Given request :: In the piece on Manchester's census growth, copy out word for word the stretch from "Town hall bosses" through "also paying off.".

## Start Page

Town hall bosses who dared to dream Manchester has been unashamed in its ambition to grow into a world class city, which is why those at the top of the town hall will be over the moon with the endorsement the Census provides. The figures have exceeded the expectations of even the most senior officers and politicians and show that what Manchester sets its mind to, it achieves. The fact that our population boom is almost three times the national average is a reflection not only of the city's many parts – public and private sector, education, culture – but of the way they work together to create a place where people want to be. The biggest growth includes the graduate age range and age of young professionals which shows that working with universities and businesses to combat 'brain drain', and preventing the best talents heading south, is also paying off. 
There is no doubt that growth on a major scale was planned for and necessary – Manchester's record for regeneration over the past 15 years has been a shining example of urban rebirth. But it would be naive to pretend the city has been completely prepared in every way. The pressure of a bigger than expected population swell has been felt in the demand for housing, school places and healthcare – a problem exacerbated, since 2008, by the recession and cuts in government funding. Thousands of people are on housing waiting lists while the rental sector in the city centre cannot keep up with demand, from graduates and young professionals in particular – the very people the city has sought to attract. Meanwhile, the effect on primary schools has left parents battling to find places for their children and the town hall is having to think quick to come up with enough desks. Confirmation of the scale of Manchester's growth will prove a valuable tool when it comes to securing future funding from government and creating the neighbourhoods needed to ensure that those are problems of the past when we celebrate another boom in 2022.

## End Page
## Start Given data

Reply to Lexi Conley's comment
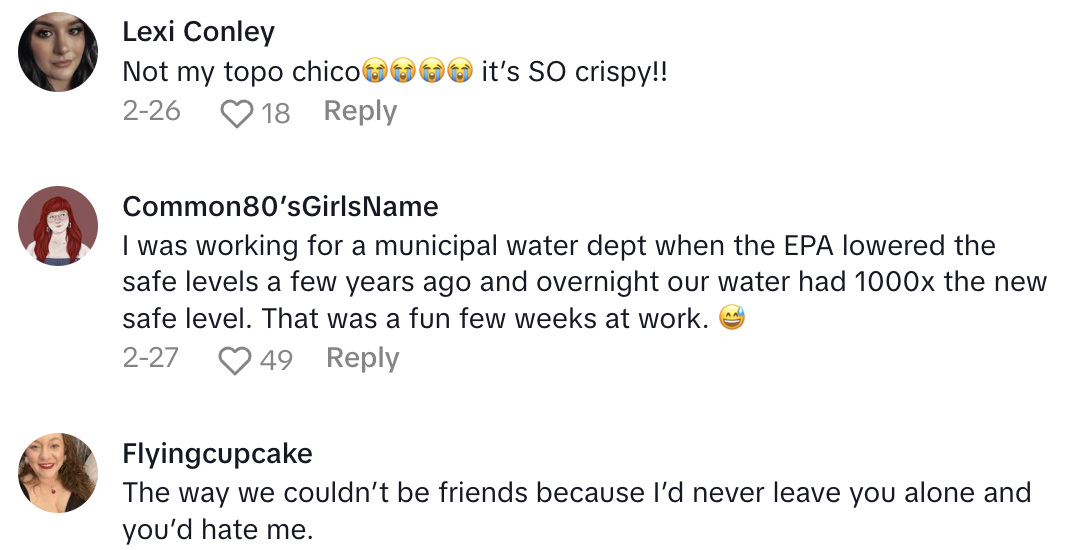The height and width of the screenshot is (550, 1072). pos(360,111)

## End Given data

Solved exercise ::
Town hall bosses who dared to dream Manchester has been unashamed in its ambition to grow into a world class city, which is why those at the top of the town hall will be over the moon with the endorsement the Census provides. The figures have exceeded the expectations of even the most senior officers and politicians and show that what Manchester sets its mind to, it achieves. The fact that our population boom is almost three times the national average is a reflection not only of the city's many parts – public and private sector, education, culture – but of the way they work together to create a place where people want to be. The biggest growth includes the graduate age range and age of young professionals which shows that working with universities and businesses to combat 'brain drain', and preventing the best talents heading south, is also paying off.